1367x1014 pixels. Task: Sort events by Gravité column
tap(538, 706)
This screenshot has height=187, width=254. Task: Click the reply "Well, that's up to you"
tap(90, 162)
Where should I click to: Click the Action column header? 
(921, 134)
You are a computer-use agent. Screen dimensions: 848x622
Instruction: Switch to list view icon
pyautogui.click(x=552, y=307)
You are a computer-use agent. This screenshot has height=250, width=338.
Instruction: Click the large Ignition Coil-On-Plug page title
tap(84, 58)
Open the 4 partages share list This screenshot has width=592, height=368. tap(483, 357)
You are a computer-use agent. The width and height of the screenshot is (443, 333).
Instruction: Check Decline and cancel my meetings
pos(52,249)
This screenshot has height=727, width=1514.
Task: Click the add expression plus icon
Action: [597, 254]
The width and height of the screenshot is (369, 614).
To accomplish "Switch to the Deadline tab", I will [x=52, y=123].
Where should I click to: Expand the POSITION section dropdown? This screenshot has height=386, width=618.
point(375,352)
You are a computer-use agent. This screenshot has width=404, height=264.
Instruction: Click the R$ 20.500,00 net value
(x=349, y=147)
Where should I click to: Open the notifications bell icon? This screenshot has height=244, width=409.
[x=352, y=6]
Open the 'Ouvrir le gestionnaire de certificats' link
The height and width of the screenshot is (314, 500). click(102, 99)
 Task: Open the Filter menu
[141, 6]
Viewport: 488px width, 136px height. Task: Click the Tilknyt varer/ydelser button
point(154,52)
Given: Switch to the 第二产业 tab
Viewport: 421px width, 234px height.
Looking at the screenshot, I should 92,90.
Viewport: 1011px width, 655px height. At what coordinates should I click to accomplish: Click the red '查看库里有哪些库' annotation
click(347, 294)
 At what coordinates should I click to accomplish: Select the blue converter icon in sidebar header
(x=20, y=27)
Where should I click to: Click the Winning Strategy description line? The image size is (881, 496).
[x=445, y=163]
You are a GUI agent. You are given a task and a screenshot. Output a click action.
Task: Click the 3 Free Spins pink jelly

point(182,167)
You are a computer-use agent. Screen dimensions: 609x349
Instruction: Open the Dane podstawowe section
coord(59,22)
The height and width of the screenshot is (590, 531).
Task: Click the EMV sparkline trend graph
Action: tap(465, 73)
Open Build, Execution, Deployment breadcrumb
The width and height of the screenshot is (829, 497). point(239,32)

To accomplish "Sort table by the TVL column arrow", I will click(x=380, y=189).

------

**Work required**
For this exercise, output the entries above exactly as written.

**Response**
1367x1014 pixels. Task: Sort events by Gravité column
tap(538, 706)
This screenshot has height=187, width=254. Task: Click the reply "Well, that's up to you"
tap(90, 162)
Where should I click to: Click the Action column header? 
(921, 134)
You are a computer-use agent. Screen dimensions: 848x622
Instruction: Switch to list view icon
pyautogui.click(x=552, y=307)
You are a computer-use agent. This screenshot has height=250, width=338.
Instruction: Click the large Ignition Coil-On-Plug page title
tap(84, 58)
Open the 4 partages share list This screenshot has width=592, height=368. tap(483, 357)
You are a computer-use agent. The width and height of the screenshot is (443, 333).
Instruction: Check Decline and cancel my meetings
pos(52,249)
This screenshot has height=727, width=1514.
Task: Click the add expression plus icon
Action: [597, 254]
The width and height of the screenshot is (369, 614).
To accomplish "Switch to the Deadline tab", I will [x=52, y=123].
Where should I click to: Expand the POSITION section dropdown? This screenshot has height=386, width=618.
point(375,352)
You are a computer-use agent. This screenshot has width=404, height=264.
Instruction: Click the R$ 20.500,00 net value
(x=349, y=147)
Where should I click to: Open the notifications bell icon? This screenshot has height=244, width=409.
[x=352, y=6]
Open the 'Ouvrir le gestionnaire de certificats' link
The height and width of the screenshot is (314, 500). click(102, 99)
 Task: Open the Filter menu
[141, 6]
Viewport: 488px width, 136px height. Task: Click the Tilknyt varer/ydelser button
point(154,52)
Given: Switch to the 第二产业 tab
Viewport: 421px width, 234px height.
Looking at the screenshot, I should 92,90.
Viewport: 1011px width, 655px height. At what coordinates should I click to accomplish: Click the red '查看库里有哪些库' annotation
click(347, 294)
 At what coordinates should I click to accomplish: Select the blue converter icon in sidebar header
(x=20, y=27)
Where should I click to: Click the Winning Strategy description line? The image size is (881, 496).
[x=445, y=163]
You are a GUI agent. You are given a task and a screenshot. Output a click action.
Task: Click the 3 Free Spins pink jelly

point(182,167)
You are a computer-use agent. Screen dimensions: 609x349
Instruction: Open the Dane podstawowe section
coord(59,22)
The height and width of the screenshot is (590, 531).
Task: Click the EMV sparkline trend graph
Action: tap(465, 73)
Open Build, Execution, Deployment breadcrumb
The width and height of the screenshot is (829, 497). point(239,32)

To accomplish "Sort table by the TVL column arrow", I will click(x=380, y=189).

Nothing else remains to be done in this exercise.